■ WHAT YOU WILL DO: Extend the article on virtual influencers with a few more paragraphs, picking up right after its last sentence about Gen Z and avatars.

■ DOCUMENT SECTION:
'''

They don’t actually exist in the human world, but are rather the product of clever creators who remain faceless. These creators are responsible for growing the virtual influencers’ platform and moulding them into internationally recognised figures.

Because these figures aren’t real, they’re open to any kind of creator interpretation.

The creator can choose the way the virtual influencer acts, dresses and looks. As shared by Andrew Dawson from Brandwatch during his session at YMS New York, virtual influencers “might just be the future” – brands can personify them in a way they can’t with human influencers.

Why are virtual influencers an appealing choice?

Firstly, they give brands absolute control; including on the creative process, which is usually dependent on the brand and creator/influencer.

Equally, brands don’t have to worry about securing the loyalty of a virtual influencer – no sick days, no pre-existing commitments – they can always be relied on.

Virtual influencers don’t have any capabilities to cause scandal or embarrassment for brands (as we’ve seen many a time with real life influencers!). Finally, many virtual influencers, are an appealing choice for brands because they’re exciting.

Gen Z are driving the virtual influencer space

Virtual influencers allow brands to connect to Gen Z audiences. Gen Z has grown up in the technological world, and are far more familiar with the use of avatars than other generations.

'''

■ LISTED ENTRIES:
'''

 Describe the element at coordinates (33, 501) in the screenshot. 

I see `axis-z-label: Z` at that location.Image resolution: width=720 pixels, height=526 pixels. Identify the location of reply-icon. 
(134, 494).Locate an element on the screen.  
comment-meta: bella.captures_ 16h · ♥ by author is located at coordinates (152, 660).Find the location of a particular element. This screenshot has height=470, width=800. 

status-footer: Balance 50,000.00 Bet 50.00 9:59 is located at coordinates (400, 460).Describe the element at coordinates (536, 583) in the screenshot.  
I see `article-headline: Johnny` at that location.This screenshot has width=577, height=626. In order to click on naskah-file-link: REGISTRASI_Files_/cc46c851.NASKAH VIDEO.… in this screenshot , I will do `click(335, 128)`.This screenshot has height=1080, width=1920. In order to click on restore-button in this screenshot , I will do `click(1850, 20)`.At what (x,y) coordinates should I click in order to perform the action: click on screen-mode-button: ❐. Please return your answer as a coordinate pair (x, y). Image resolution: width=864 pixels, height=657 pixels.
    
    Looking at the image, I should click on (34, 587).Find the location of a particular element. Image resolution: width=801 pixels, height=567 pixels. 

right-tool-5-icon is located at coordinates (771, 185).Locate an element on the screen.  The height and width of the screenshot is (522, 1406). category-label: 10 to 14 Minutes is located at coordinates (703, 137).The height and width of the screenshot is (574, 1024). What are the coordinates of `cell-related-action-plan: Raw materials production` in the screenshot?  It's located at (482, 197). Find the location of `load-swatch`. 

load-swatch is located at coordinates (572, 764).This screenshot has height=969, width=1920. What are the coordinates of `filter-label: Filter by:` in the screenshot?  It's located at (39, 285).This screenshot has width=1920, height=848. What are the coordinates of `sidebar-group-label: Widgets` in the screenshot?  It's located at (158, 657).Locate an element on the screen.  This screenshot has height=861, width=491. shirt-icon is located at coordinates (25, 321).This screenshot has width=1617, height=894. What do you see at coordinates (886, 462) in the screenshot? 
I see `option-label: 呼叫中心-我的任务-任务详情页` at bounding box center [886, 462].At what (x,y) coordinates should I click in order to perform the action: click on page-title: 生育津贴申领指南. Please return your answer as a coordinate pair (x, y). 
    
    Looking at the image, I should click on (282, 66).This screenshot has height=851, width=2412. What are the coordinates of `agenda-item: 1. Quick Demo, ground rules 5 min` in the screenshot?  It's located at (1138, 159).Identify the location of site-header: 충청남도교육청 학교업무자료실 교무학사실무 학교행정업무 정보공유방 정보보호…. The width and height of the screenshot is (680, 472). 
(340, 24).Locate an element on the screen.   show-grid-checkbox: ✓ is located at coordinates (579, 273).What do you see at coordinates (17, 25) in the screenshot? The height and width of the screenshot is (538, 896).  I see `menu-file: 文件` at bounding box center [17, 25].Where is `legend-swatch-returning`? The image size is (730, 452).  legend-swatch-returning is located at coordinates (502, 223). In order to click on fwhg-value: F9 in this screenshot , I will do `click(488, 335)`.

'''

■ RESULT:
In fact, according to Roblox, 42% of digital world users have said they can express themselves more in the digital world than in real life.

Asia is leading the way here, with 60% of Chinese netizens following virtual idols. Engagement rates with virtual influencers are often found to be three times higher than their real counterparts among Chinese consumers.

How are brands getting involved?

Brands are using virtual influencers as part of their digital strategy.

Balmain

Balmain’s virtual influencer campaign dates back to 2018, showcasing three digital women as a "virtual army" of digital models. Through 3D imaging, these three models came together for a photoshoot. Reactions were varied, with most drawn in by the ultra-realism of the images. Others claimed the images were "never going to be as good as real people".

Marks and Spencer

Across the pond, M&S was the first UK retailer to introduce a virtual influencer with their own Instagram account. ‘Mira’ now counts over 5,000 followers, and she has been featured in campaigns to promote the retailer’s clothing. This comes as part of M&S' strategy to reach a younger audience and build community amongst those who are interested in this new form of social media marketing technology.

View this post on Instagram

A post shared by Mira (@marksandspencer_mira)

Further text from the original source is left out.